There is a way to override this, but you are doing it at you own risk. You really should use only verified https resources in your public facing sites. There can be many reasons why you would go with this solution, and i’ll leave them to you to find that out by yourself, i’m just giving you the hammer. So, you want to override https calls in your app, and it’s a rails app(this approach can be done using sinatra or anything else ruby based, if you don’t know how to implement it, contact me and i’ll try to help) Basically you want to override the outside http call with a call to your own application, yes this can hurt your performance, but not having a green icon in the address bar can hurt you even more. I’ll make an example with a simple JSON call to an external service, but it can be done with any call.

First you should set up a controller to handle these requests, lets say ExternalResourcesController make an external_json method and add it to the routes.rb file, of course you need net/http and uri for making the remote calls.

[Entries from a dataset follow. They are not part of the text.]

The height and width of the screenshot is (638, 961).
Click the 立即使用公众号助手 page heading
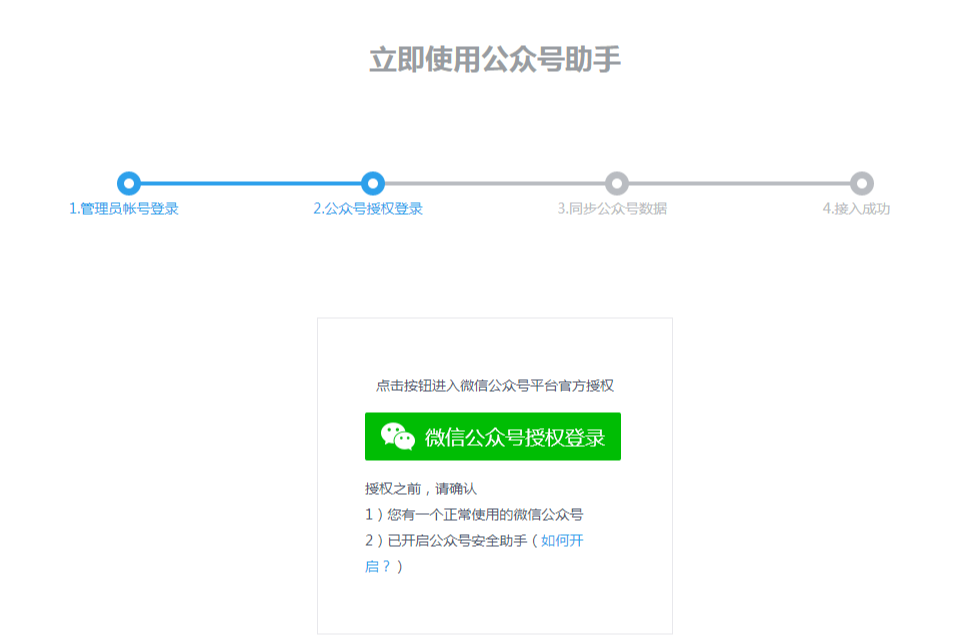pos(495,59)
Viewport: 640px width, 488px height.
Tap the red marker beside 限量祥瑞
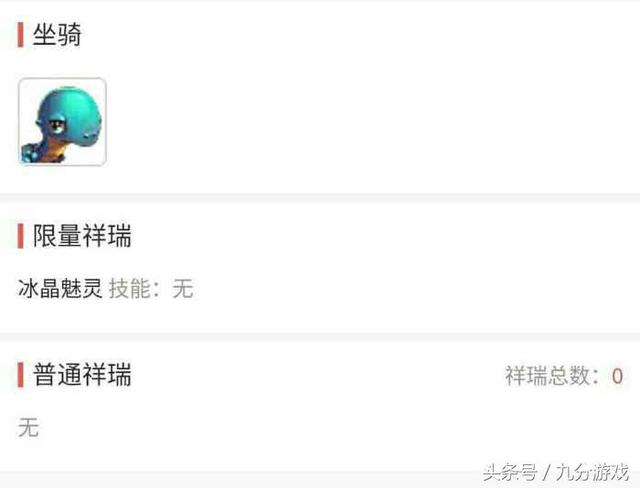tap(20, 236)
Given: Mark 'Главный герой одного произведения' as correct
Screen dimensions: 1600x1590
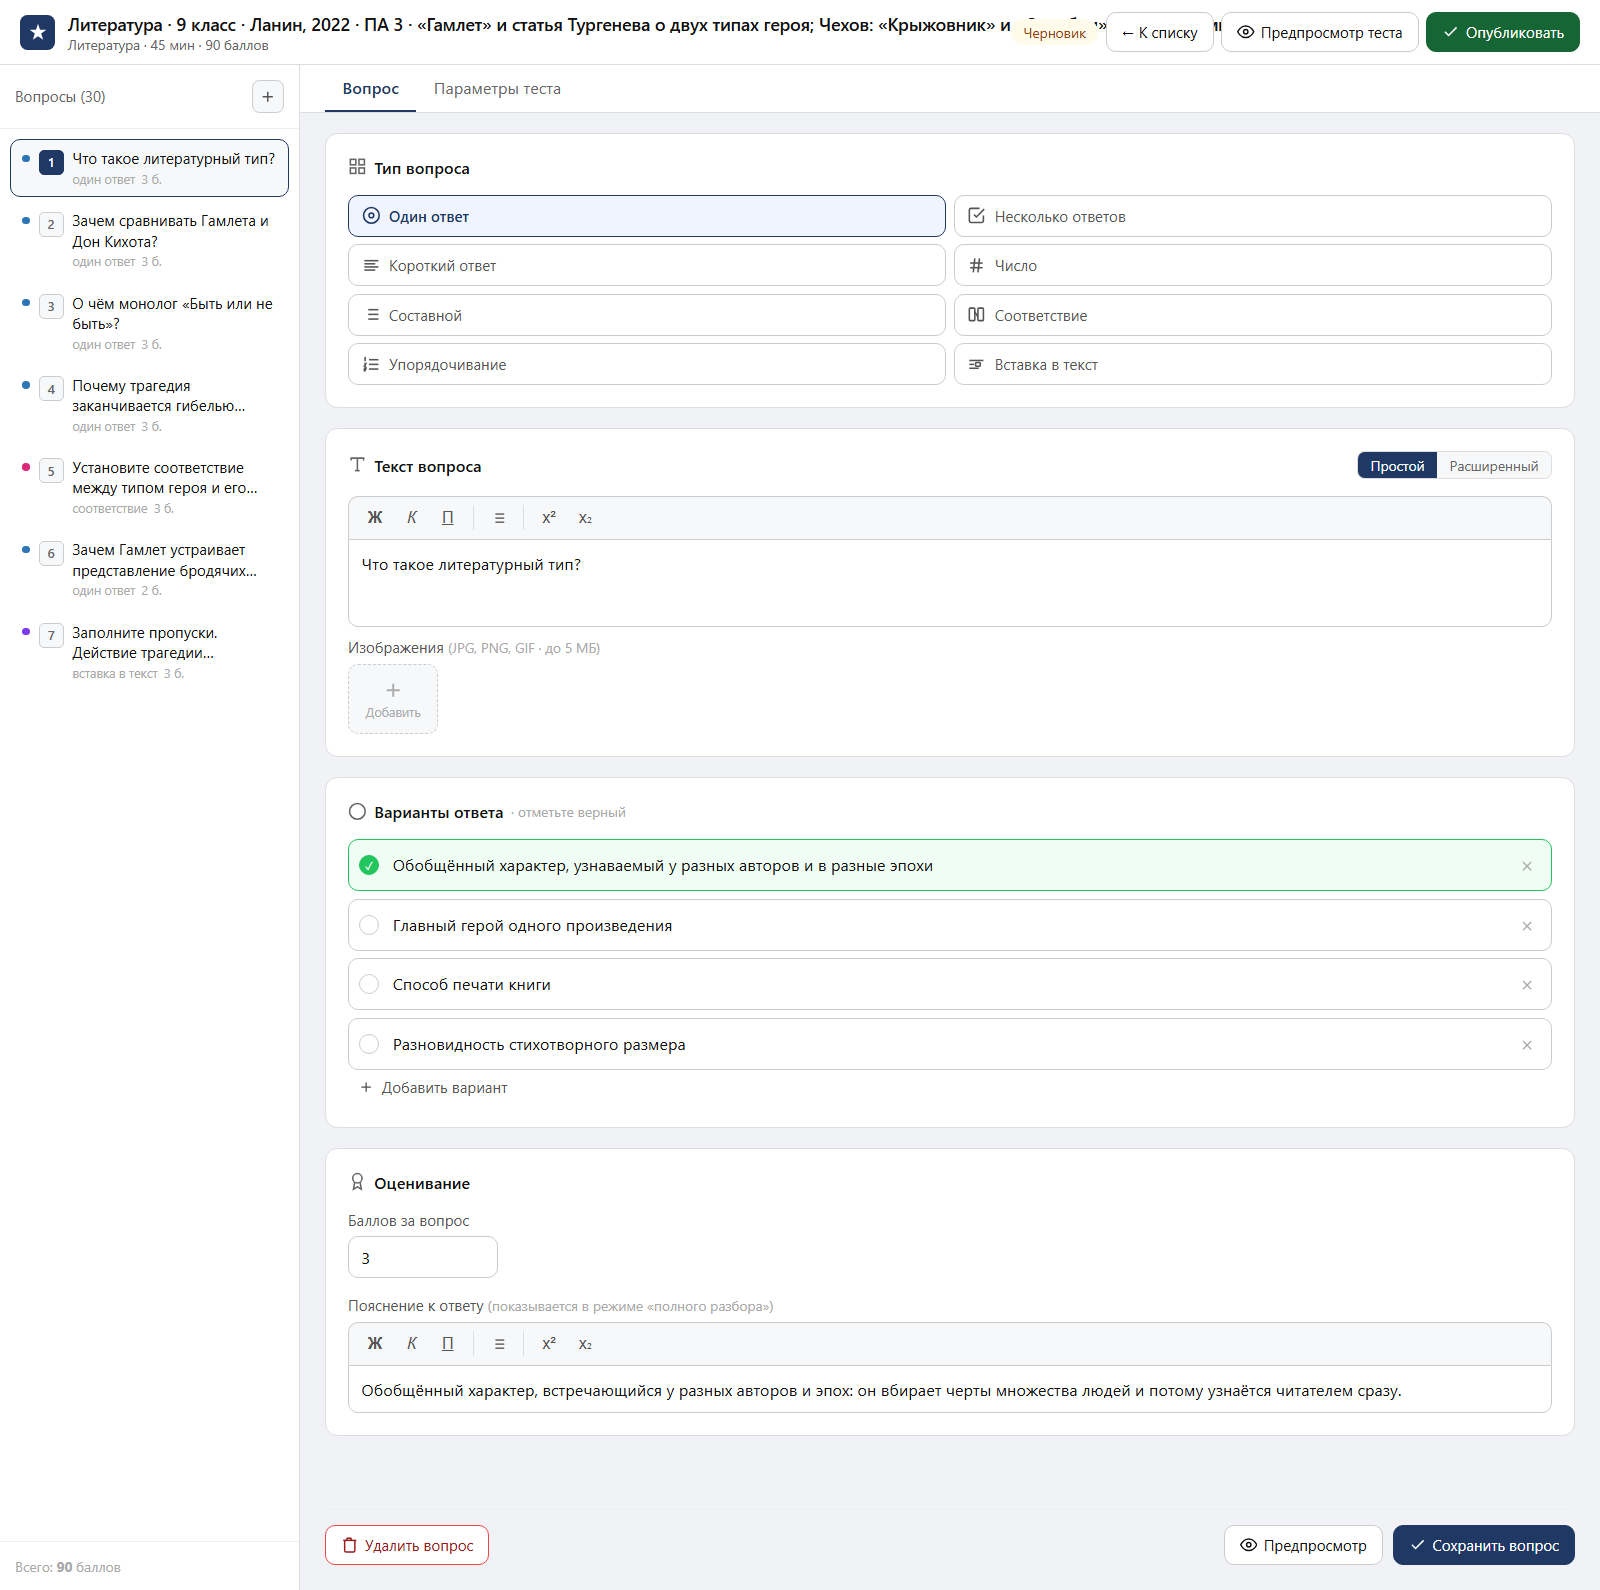Looking at the screenshot, I should tap(369, 925).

# app/controllers/external_resources_controller.rb
require 'net/http'
require 'uri'
class ExternalResourcesController < ApplicationController
  def external_json
    options = {
    # fill your options with the params you are sending from the application
    }
    uri = URI('some external json service url')
    uri.query = URI.encode_www_form(options)
    resp = Net::HTTP.get(uri)
    render json: resp
  end
end
# config/routes.rb
get 'external_resources/external_json', to: 'external_resources#external_json'

This approach also gives you the benefit of not having to send and expose all parameters you are sending in client facing JavaScript, and can only send the dynamic ones. That can pay off if you are using this call more than once. And you can call this from your CoffeeScript very easily:

# app/assets/javascripts/ajax.js.coffee
json = $.ajax
  url: "/external_resources/external_json"
  dataType: "jsonp"
  data:
    first_param_name: "I'm a parameter"
    second_param_name: "I'm a parameter too"

Once again, you should only use this approach if you really, really know what you are doing, i’m not liable for the problems you can cause.